Harper Street sits within the designated Trent & Mersey Canal conservation area in Stoke-on-Trent. This conservation area has been described as being “of outstanding industrial archaeological importance, both nationally and locally”, due to the presence of early examples of England’s canal network and associated industrial buildings, which include Middleport Pottery.

The terrace typifies pottery workers’ houses built in Stoke-on-Trent in the late 1800s. The corner house at one end of the row is known as the “Lodge Keeper’s House” of Middleport Pottery, as reportedly this was the home of Middleport’s lodge keeper and his family during the early twentieth century. The Lodge Keeper’s House retains much of its original layout.
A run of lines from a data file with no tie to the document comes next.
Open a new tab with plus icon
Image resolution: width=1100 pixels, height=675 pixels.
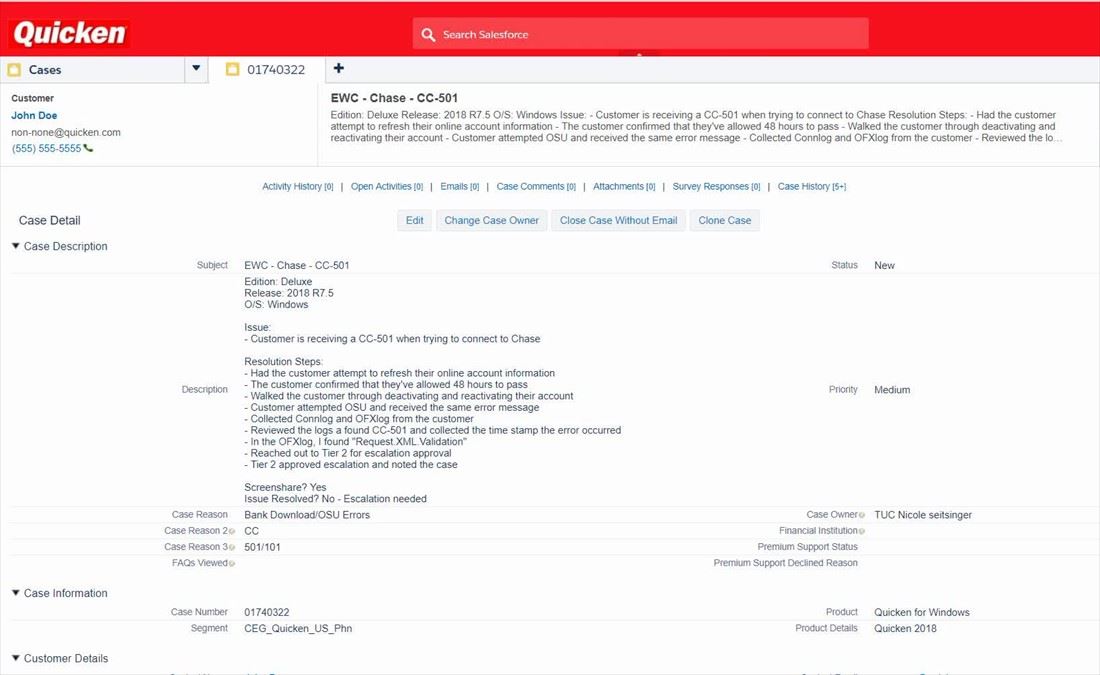pos(338,69)
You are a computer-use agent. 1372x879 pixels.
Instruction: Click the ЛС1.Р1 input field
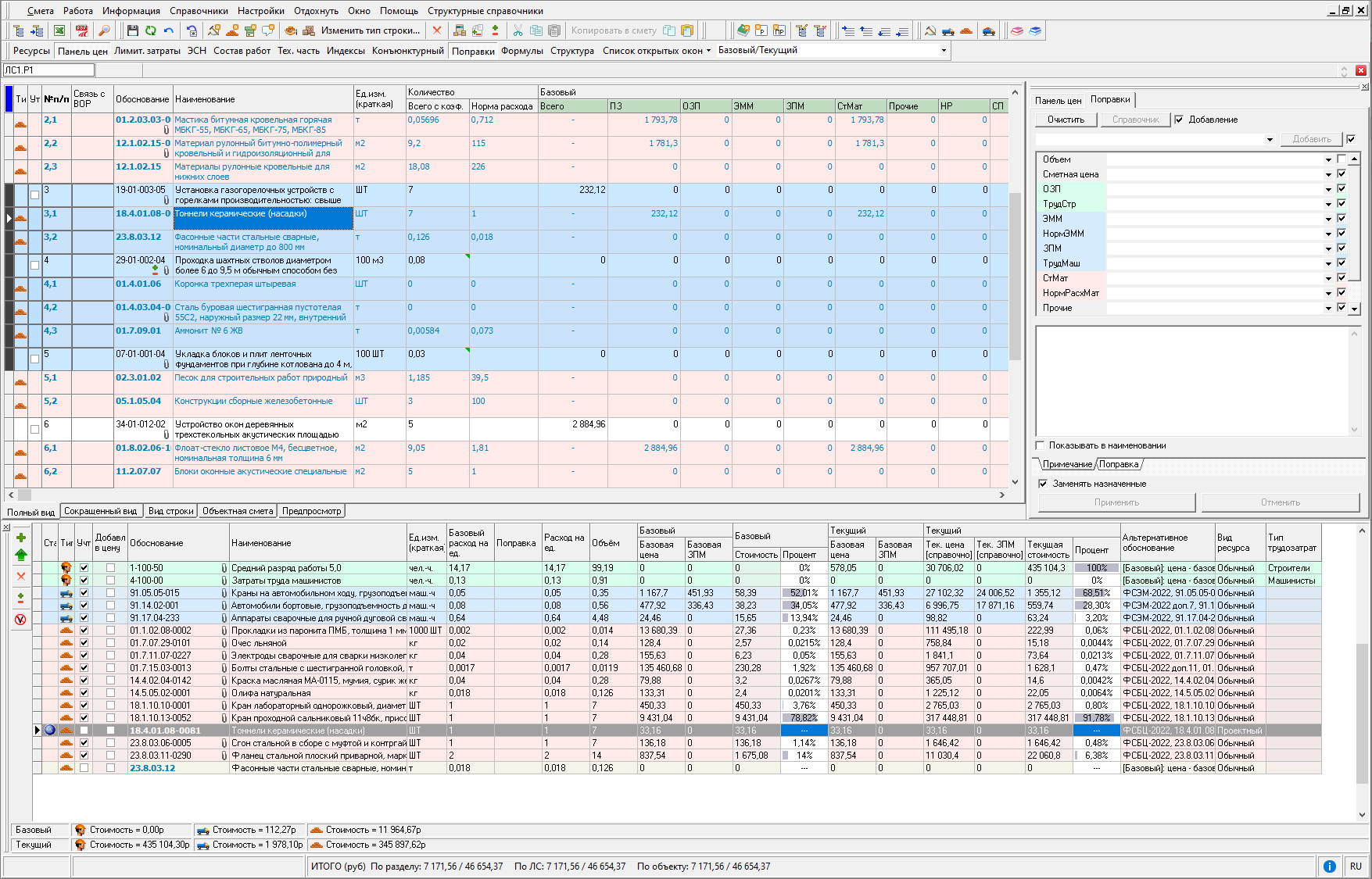point(48,70)
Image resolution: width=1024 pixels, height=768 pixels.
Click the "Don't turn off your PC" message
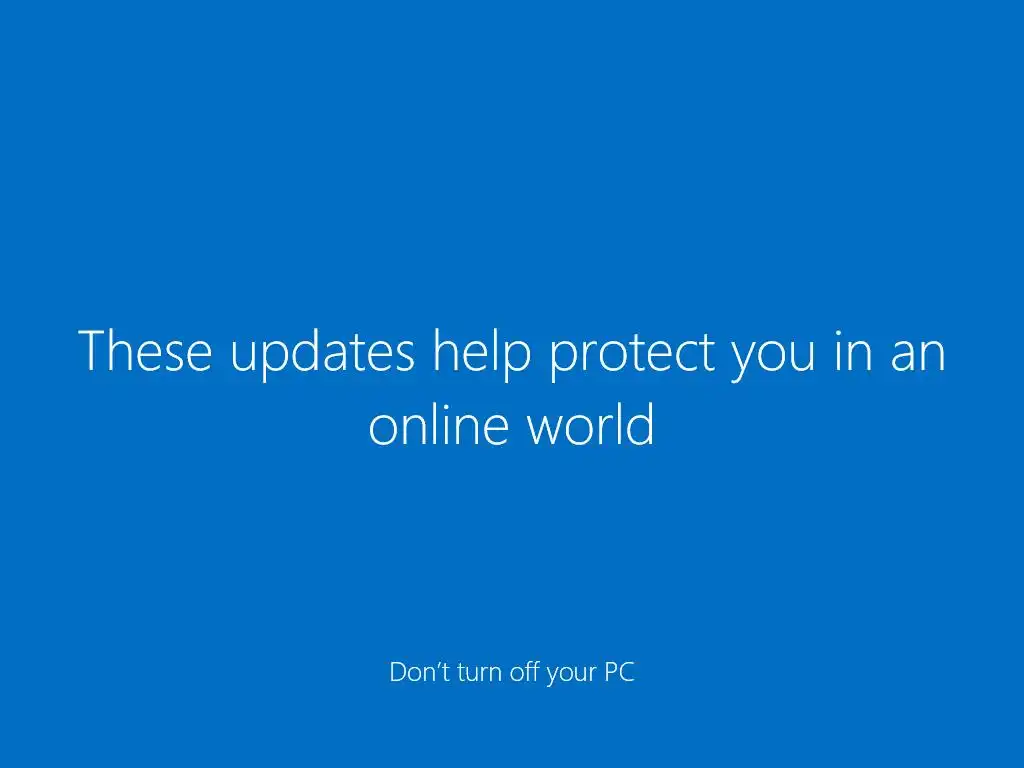512,673
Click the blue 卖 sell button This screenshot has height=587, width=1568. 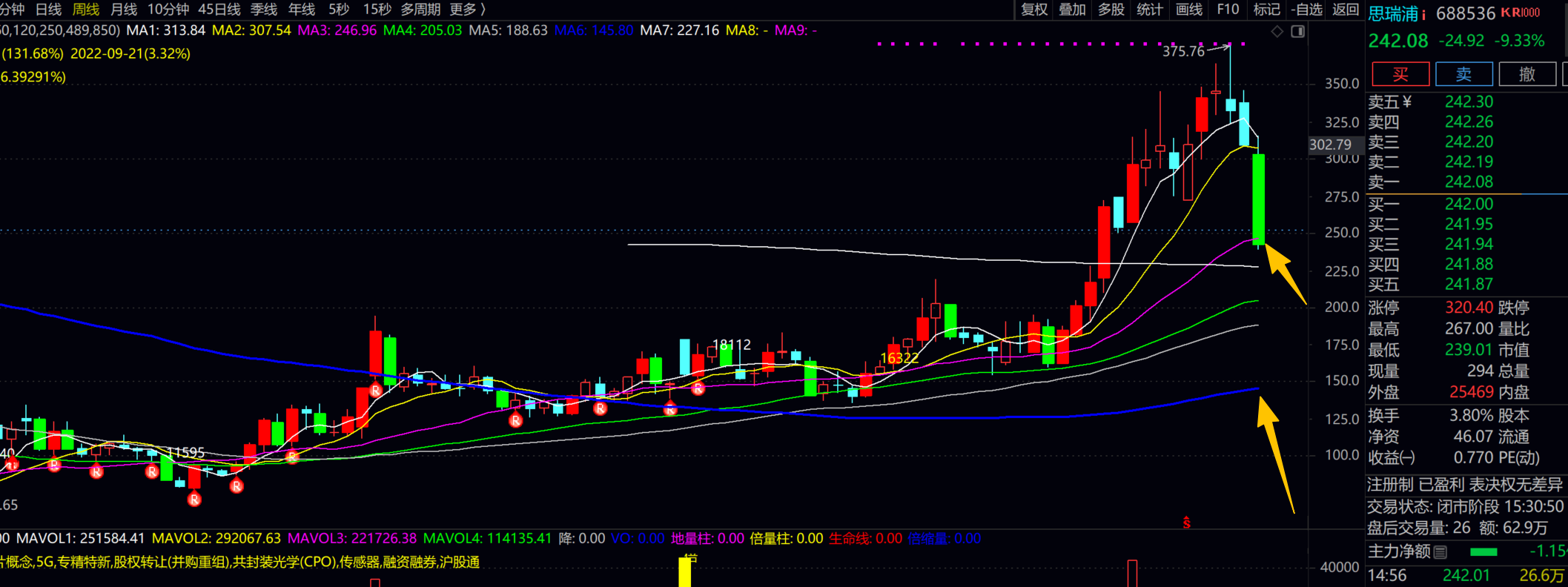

The houses are intrinsically linked with Middleport Pottery. It is likely that Harper Street was built at the same time or shortly after the construction of Middleport’s factory in 1888, as the houses do not appear on maps of the area predating the factory, however do appear on a later map of 1899. It is known that the Middleport residential area grew in the late 19th century with the erection of factories, as houses were built intended for the increased number of workers brought to the area.




RENOVATION

Due to commence in 2019, the Harper Street: Engagement in Heritage project is the renovation of eleven Victorian terraced houses adjacent to Middleport Pottery. The project will see the transformation of these original workers' houses into a new heritage attraction, studio & workshop space, publicly accessible archive and community centre for Middleport's residents. The project will contribute significantly to growing Middleport Pottery and Burslem's reputation as a major visitor heritage destination.

The Original Lodge Keepers House: The original lodge keeper’s home will be restored to how it was in the 1920's and 1930's - providing a range of immersive activities based on the daily experience of the lodge keeper’s family.

Collections Research Centre: A large purpose-finished Collections Research Centre will store and make accessible the growing archive and mixed collections of Middleport Pottery, including a unique set of privately-owned Burleighware, so far the largest known collection anywhere in the world.

Studio & Workshops: Seven new workshop spaces for creative businesses will support the project's financial sustainability and further develop the existing community of ten creative businesses operating from within Middleport Pottery.

Community Centre: The local Middleport and wider community will benefit from a self-contained community hub. Managed by local action group, ‘Middleport Matters’, the hub will provide a safe and easily accessible space for regular community events, homework clubs, baby and toddler groups, plus educational and recreational activities.